Brian looked. Her knees were blushing.

“It’s senseless, senseless, senseless,” she said, “I’ve been caulking the medicine chest. What for? I don’t know. You’ve got to give me more money. Ben is bleeding. Bessie wants to be an S.S. man. She’s reading
The Rise and Fall.
She’s identified with Himmler. Is that her name? Bessie?”

“Yes. Bessie.”

“What’s the other one’s name? The blond one?”

“Billy. Named after your father. Your Dad.”

“You’ve got to get me an air hammer. To clean the children’s teeth. What’s the name of that disease? They’ll all have it, every single one, if you don’t get me an air hammer.”

“And a compressor,” Brian said. “And a Pinetop Smith record. I remember.”

She lay on her back. The shoulder pads clattered against the terrazzo. Her number, 17, was written large on her chest. Her eyes were screwed tight shut. “Altman’s is having a sale,” she said. “Maybe I should go in.”

“Listen,” he said. “Get up. Go into the grape arbor. I’ll trundle the piano out there. You’ve been chipping too much paint.”

“You wouldn’t touch that piano,” she said. “Not in a million years.”

“You really think I’m afraid of it?”

“Not in a million years,” she said, “you phony.”

“All right,” Brian said quietly. “All
right
.” He strode over to the piano. He took a good grip on its black varnishedness. He began to trundle it across the room, and, after slight hesitation, it struck him dead.

Henrietta and Alexandra

A
lexandra was reading Henrietta’s manuscript.

“This,” she said, pointing with her finger, “is inane.”

Henrietta got up and looked over Alexandra’s shoulder at the sentence.

“Yes,” she said. “I prefer the inane, sometimes. The ane is often inutile to the artist.”

There was a moment of contemplation.

“I have been offered a thousand florins for it,” Henrietta said. “The Dutch rights.”

“How much is that in our money?”

“Two hundred sixty-six dollars.”

“Bless Babel,” Alexandra said, and took her friend in her arms.
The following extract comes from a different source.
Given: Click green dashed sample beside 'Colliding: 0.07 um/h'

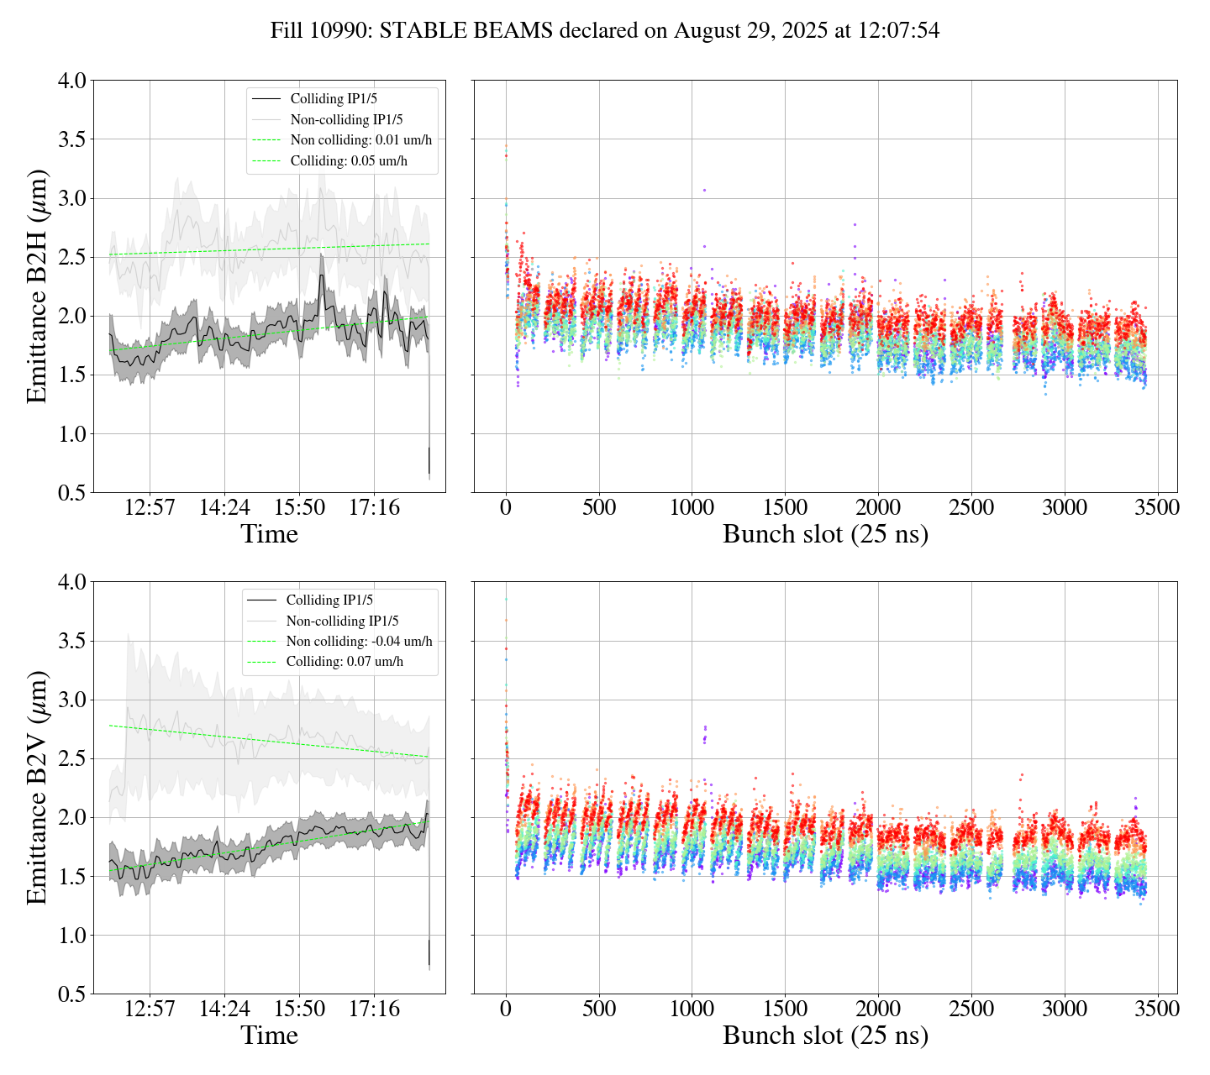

Henrietta said: “Once I was a young girl, very much like any other young girl, interested in the same things, I was exemplary. I was told what I was, that is to say a young girl, and I knew what I was because I had been told and because there were other young girls all around me who had been told the same things and knew the same things, and looking at them and hearing again in my head the things I had been told I knew what a young girl was. We had all been told the same things. I had not been told, for example, that some wine was
piss and some not and I had not been told . . . other things. Still I had not been told a great many things all very useful but I had not been told that I was going to die in any way that would allow me to realize that I really was going to die and that it would all be over, then, and that this was all there was and that I had damned well better make the most of it. That I discovered for myself and covered with shame and shit as I was I made the most of it. I had not been told how to make the most of it but I figured it out. Then I moved through a period of depression, the depression engendered by the realization that I had placed myself beyond the pale, there I was, beyond the pale. Then I discovered that there were other people beyond the pale with me, that there were quite as many people on the wrong side of the pale as there were on the right side of the pale and that the people on the wrong side of the pale were as complex as the people on the right side of the pale, as unhappy, as subject to time, as subject to death. So what the fuck? I said to myself in the colorful language I had learned on the wrong side of the pale. By this time I was no longer a young girl. I was mature.”